Mayer tells us not to believe this claim, attributing it to “a few agitators in Chile,” and even if it’s true, the people involved are “the less informed Spaniards.”

Max Müller died before the introduction of Ido. Jespersen eventually broke from the Ido movement and published his own language. “Seidel” was August Seidel, whose specialties as a linguist seem to have been Hausa and Swahili. He later created, Ile, as a compromise between Esperanto and Ido. Gábor Bálint was was a Hungarian professor of Linguistics. He joined the Ido movement in 1907, and when his application for membership in the Ido Academy was rejected, he abandoned Ido as well. Mayer couldn’t have peered into the future, but by the end of 1909, only Jespersen was still in the Ido movement. So much for citing the support of linguists.

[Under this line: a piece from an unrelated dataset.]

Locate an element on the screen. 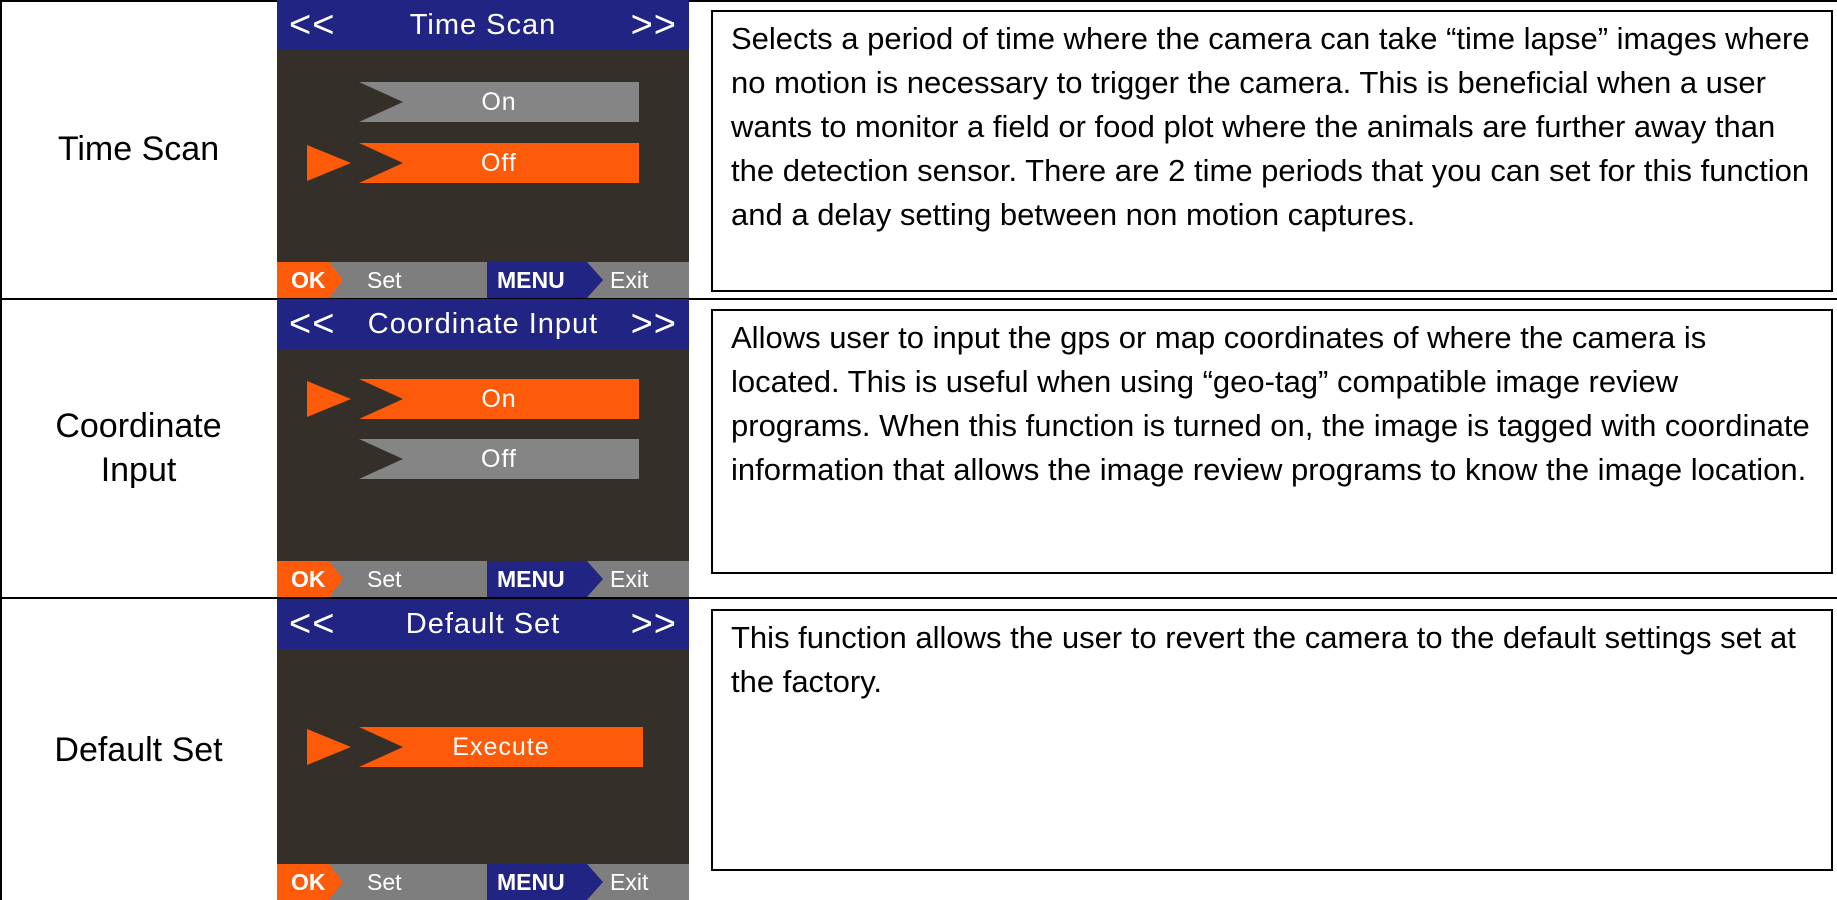 The image size is (1837, 900). screen-title-bar: << Default Set >> is located at coordinates (483, 624).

Like Progress, Mayer alludes to defects that prevent anyone from taking Esperanto seriously, but doesn’t actually specify these. The main defect, from the point of view of an Ido speaker, was that the Esperanto movement had ignored the alterations suggested under the name Ido.

Please note that neither Progress nor Mayer actually claimed that Adams was wrong, except for the question of whether or not it was a fad, which would seem to be largely a question of opinion. But these letters are typical of those written by Ido supporters in the first decade of the Ido movement, eager to convince readers that anything they heard about the strength of the Esperanto movement was just a big old lie, and it was all going away soon. They may have dissuaded some people from learning Esperanto, but they probably did more to convince people that planned auxiliary languages were bad ideas.

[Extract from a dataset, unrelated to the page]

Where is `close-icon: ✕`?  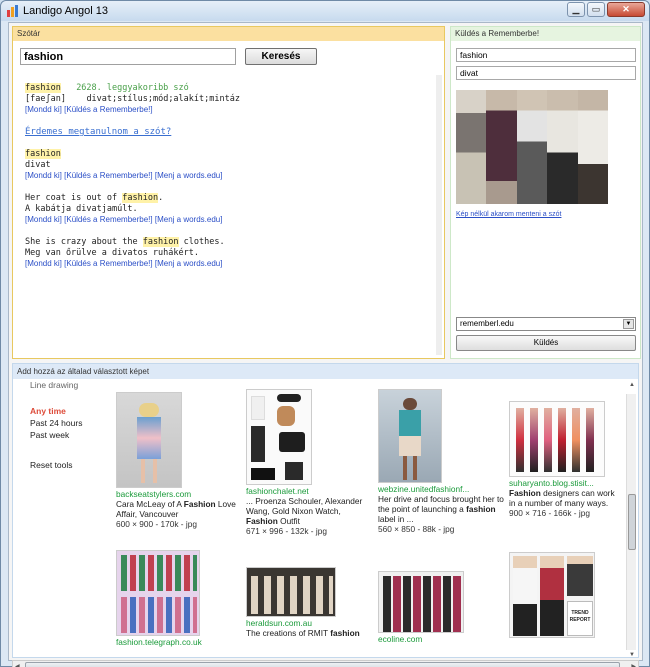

Oh, and Progress should have published under his or her own name. We know now just how trollish anonymous comment can be. Sure, this was selected by the letters editor of the Tribune, who knew who wrote it, since their policy stated:
No communications unaccompanied by the name and address of the writer—which will not be published if not desired—will appear.
Though the Idists claimed that the Esperantists were making “a comical attempt to disguise” what was really happening in the movement, and that Esperantist claims “may well be taken with a grain of salt,” its their predictions of a continued mass exodus from the Esperanto movement that never came to be.